The epithelial mesenchymal transition (EMT) has emerged as a pivotal event in the development of the invasive and metastatic potentials of cancer progression. Sorafenib, a VEGFR inhibitor with activity against RAF kinase, is active against hepatocellular carcinoma (HCC); however, the possible involvement of sorafenib in the EMT remains unclear. Here, we examined the effect of sorafenib on the EMT. Hepatocyte growth factor (HGF) induced EMT-like morphologic changes and the upregulation of SNAI1 and N-cadherin expression.
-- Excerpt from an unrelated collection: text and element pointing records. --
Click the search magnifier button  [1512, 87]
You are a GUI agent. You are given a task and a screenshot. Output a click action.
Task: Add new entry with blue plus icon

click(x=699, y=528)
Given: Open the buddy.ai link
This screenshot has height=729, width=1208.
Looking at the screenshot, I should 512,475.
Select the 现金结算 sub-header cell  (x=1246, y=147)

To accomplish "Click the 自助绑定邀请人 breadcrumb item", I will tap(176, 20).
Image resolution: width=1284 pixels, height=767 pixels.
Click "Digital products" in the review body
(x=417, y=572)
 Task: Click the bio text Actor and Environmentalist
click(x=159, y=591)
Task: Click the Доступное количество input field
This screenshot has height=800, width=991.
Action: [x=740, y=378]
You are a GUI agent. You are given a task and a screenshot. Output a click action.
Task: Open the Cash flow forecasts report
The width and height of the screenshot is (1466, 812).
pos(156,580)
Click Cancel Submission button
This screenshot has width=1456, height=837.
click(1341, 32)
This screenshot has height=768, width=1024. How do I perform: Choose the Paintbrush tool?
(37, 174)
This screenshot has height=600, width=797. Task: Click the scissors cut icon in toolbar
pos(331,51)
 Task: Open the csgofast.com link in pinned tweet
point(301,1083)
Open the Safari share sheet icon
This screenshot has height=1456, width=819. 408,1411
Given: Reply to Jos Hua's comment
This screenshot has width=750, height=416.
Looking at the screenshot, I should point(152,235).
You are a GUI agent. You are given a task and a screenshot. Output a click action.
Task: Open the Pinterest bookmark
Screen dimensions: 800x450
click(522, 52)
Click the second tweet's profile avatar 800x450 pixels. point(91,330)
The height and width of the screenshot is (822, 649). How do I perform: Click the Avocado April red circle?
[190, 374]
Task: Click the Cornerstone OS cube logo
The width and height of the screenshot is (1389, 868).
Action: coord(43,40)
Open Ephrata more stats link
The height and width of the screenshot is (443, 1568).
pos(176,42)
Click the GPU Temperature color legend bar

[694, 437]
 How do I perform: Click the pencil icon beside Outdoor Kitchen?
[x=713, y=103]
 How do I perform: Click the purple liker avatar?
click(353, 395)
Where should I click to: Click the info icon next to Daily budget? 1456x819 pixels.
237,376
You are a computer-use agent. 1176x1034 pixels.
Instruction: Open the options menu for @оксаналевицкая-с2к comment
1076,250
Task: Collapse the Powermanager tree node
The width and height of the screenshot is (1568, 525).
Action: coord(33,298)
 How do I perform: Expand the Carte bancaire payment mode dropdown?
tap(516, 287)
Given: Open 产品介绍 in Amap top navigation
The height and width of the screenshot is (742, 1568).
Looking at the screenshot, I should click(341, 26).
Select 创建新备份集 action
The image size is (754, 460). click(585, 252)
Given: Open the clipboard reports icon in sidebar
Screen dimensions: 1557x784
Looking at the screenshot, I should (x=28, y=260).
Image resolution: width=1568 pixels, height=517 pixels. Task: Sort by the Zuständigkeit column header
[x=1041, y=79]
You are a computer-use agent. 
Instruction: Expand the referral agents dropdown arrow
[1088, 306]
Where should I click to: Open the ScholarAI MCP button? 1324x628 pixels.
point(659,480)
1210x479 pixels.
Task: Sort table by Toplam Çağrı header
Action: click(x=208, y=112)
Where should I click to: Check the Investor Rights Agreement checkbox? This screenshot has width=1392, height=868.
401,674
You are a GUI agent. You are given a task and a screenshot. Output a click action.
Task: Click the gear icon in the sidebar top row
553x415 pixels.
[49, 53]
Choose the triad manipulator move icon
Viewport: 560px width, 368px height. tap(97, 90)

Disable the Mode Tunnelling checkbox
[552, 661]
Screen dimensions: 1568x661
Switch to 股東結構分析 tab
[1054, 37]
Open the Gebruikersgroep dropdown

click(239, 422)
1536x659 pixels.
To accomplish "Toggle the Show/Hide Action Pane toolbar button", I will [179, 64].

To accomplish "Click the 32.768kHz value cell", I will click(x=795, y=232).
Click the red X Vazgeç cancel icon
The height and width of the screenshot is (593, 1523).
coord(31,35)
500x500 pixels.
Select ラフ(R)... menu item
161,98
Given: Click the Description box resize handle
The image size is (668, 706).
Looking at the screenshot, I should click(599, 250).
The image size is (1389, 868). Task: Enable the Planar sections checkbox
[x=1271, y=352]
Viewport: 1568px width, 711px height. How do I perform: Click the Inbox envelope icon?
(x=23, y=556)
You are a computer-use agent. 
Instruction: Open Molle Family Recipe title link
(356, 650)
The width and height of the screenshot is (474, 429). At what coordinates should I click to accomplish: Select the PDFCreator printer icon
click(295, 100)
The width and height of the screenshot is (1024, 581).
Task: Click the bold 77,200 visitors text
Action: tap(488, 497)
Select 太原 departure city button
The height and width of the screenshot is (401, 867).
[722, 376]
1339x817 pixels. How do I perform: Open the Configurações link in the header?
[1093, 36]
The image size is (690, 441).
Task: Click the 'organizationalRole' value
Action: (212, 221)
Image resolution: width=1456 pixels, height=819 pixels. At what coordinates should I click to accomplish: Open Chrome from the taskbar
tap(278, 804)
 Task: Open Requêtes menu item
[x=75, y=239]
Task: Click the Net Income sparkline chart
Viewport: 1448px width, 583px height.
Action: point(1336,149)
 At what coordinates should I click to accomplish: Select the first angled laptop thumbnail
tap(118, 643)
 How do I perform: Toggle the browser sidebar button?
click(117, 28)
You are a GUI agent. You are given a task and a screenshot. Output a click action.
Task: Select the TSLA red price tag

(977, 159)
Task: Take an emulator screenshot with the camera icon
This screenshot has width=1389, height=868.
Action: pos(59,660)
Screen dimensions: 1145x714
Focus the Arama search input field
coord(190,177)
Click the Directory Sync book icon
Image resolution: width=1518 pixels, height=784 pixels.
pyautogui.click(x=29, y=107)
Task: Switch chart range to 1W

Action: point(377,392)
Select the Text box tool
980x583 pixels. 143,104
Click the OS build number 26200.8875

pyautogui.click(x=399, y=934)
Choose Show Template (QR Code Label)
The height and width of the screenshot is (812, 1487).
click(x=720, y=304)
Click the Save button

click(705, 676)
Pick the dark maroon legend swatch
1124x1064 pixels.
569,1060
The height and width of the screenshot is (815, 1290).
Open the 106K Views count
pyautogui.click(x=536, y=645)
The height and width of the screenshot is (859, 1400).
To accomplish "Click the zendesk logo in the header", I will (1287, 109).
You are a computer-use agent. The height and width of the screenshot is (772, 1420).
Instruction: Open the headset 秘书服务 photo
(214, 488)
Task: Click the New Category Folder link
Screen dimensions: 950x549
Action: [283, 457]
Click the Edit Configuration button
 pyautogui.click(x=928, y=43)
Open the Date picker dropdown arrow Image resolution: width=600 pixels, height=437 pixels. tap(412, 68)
The downregulation of E-cadherin expression in HepG2 and Huh7 HCC cell lines shows that HGF mediates the EMT in HCC. The knockdown of SNAI1 using siRNA canceled the HGF-mediated morphologic changes and cadherin switching, indicating that SNAI1 is required for the HGF-mediated EMT in HCC. Interestingly, sorafenib and the MEK inhibitor U0126 markedly inhibited the HGF-induced morphologic changes, SNAI1 upregulation, and cadherin switching, whereas the PI3 kinase inhibitor wortmannin did not. Collectively, these findings indicate that sorafenib downregulates SNAI1 expression by inhibiting mitogen-activated protein kinase (MAPK) signaling, thereby inhibiting the EMT in HCC cells. In fact, a wound healing and migration assay revealed that sorafenib completely canceled the HGF-mediated cellular migration in HCC cells. In conclusion, we found that sorafenib exerts a potent inhibitory activity against the EMT by inhibiting MAPK signaling and SNAI1 expression in HCC. Our findings may provide a novel insight into the anti-EMT effect of tyrosine kinase inhibitors in cancer cells. ©2010 AACR.